• GIVEN PROBLEM:
Quote the entries exactly as they appear, from the line containing "Click the blue 创建房间 create room button" through the line containing "point(100,110)", including both of those lines.

• RECORDS PROVIDED:
'''

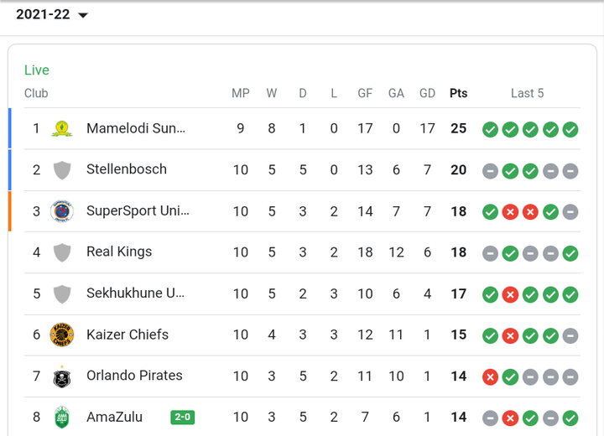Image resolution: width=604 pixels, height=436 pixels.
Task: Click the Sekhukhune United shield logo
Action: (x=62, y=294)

'''
'''

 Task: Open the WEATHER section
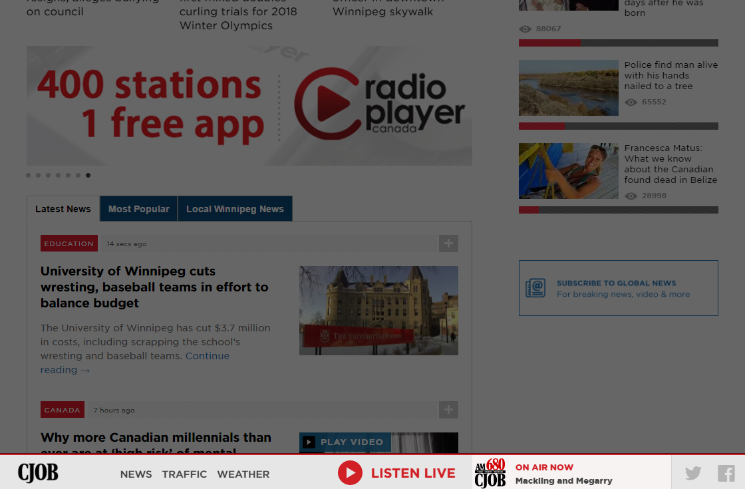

'''
'''

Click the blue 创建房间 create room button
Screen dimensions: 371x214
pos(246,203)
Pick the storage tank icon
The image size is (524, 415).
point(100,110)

'''

• EXPECTED ANSWER:
Click the blue 创建房间 create room button
Screen dimensions: 371x214
pos(246,203)
Pick the storage tank icon
The image size is (524, 415).
point(100,110)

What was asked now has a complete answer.